13. Alla stregua dei principi ripetutamente affermati dalla sezione, dai quali il Collegio non ravvisa ragioni per discostarsi, va rilevato come, nella specie, la contestazione posta alla base del provvedimento adottato dal GSE riguardi la pretesa carenza della documentazione presentata a corredo delle RVC, rispetto alla quale non erano stati mossi rilievi in sede di approvazione delle stesse, senza che venga dedotta alcuna falsità o non veridicità delle dichiarazioni rese all'epoca, ovvero alcun inadempimento o sopravvenuta carenza dei requisiti.

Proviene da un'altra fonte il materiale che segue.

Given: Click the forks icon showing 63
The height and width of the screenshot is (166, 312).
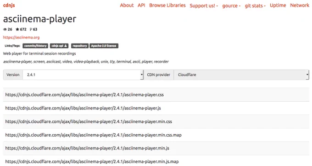Looking at the screenshot, I should tap(31, 29).
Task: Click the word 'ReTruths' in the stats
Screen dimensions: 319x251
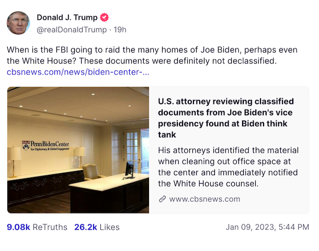Action: click(50, 227)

14. Trattandosi di un vero e proprio annullamento d'ufficio, esso avrebbe dovuto essere adottato nel rispetto dei presupposti di legge, come dedotto dall’appellante (con particolare riferimento al superamento del termine ragionevole non superiore a diciotto mesi decorrente dall'entrata in vigore della legge n. 124 del 2015 che ha modificato l'art. 21-nonies della legge n. 241 del 1990, ossia dal 28 agosto 2015, mentre il procedimento è stato avviato e il provvedimento emesso oltre il richiamato termine).
15. L'appello merita quindi accoglimento nella parte in cui è volto a ottenere, in riforma della sentenza di primo grado, la caducazione del provvedimento di annullamento d'ufficio e dei conseguenti atti di recupero.
Assorbiti gli ulteriori profili e domande.
Per l'effetto, in riforma della sentenza impugnata deve essere accolto il ricorso di primo grado e annullato il provvedimento gravato.
16. Sussistono giustificati motivi, in ragione della peculiarità della controversia e della natura delle difese dell’amministrazione intimata, per compensare tra le parti le spese del doppio grado di giudizio.
P.Q.M.
Il Consiglio di Stato in sede giurisdizionale (Sezione Seconda), definitivamente pronunciando sull'appello, come in epigrafe proposto, lo accoglie e, per l'effetto, in riforma della sentenza appellata, accoglie il ricorso di primo grado, annullando i provvedimenti ivi impugnati.
Spese del doppio grado compensate.
Ritenuto che sussistano i presupposti di cui all'articolo 52, commi 1 e 2, del decreto legislativo 30 giugno 2003, n. 196, e dell’articolo 10 del Regolamento (UE) 2016/679 del Parlamento europeo e del Consiglio del 27 aprile 2016, a tutela dei diritti o della dignità della parte interessata, manda alla Segreteria di procedere all'oscuramento delle generalità nonché di qualsiasi altro dato idoneo ad identificare i soggetti privati citati in sentenza.
Così deciso in Roma nella camera di consiglio del giorno 13 gennaio 2026 con l'intervento dei magistrati:
BE NZ, Presidente
Francesco Frigida, Consigliere
Carmelina Addesso, Consigliere
IA TE IN, Consigliere, Estensore
Alessandro Enrico Basilico, Consigliere
| L'ESTENSORE | IL PRESIDENTE |
| IA TE IN | BE NZ |
IL SEGRETARIO
In caso di diffusione omettere le generalità e gli altri dati identificativi dei soggetti interessati nei termini indicati.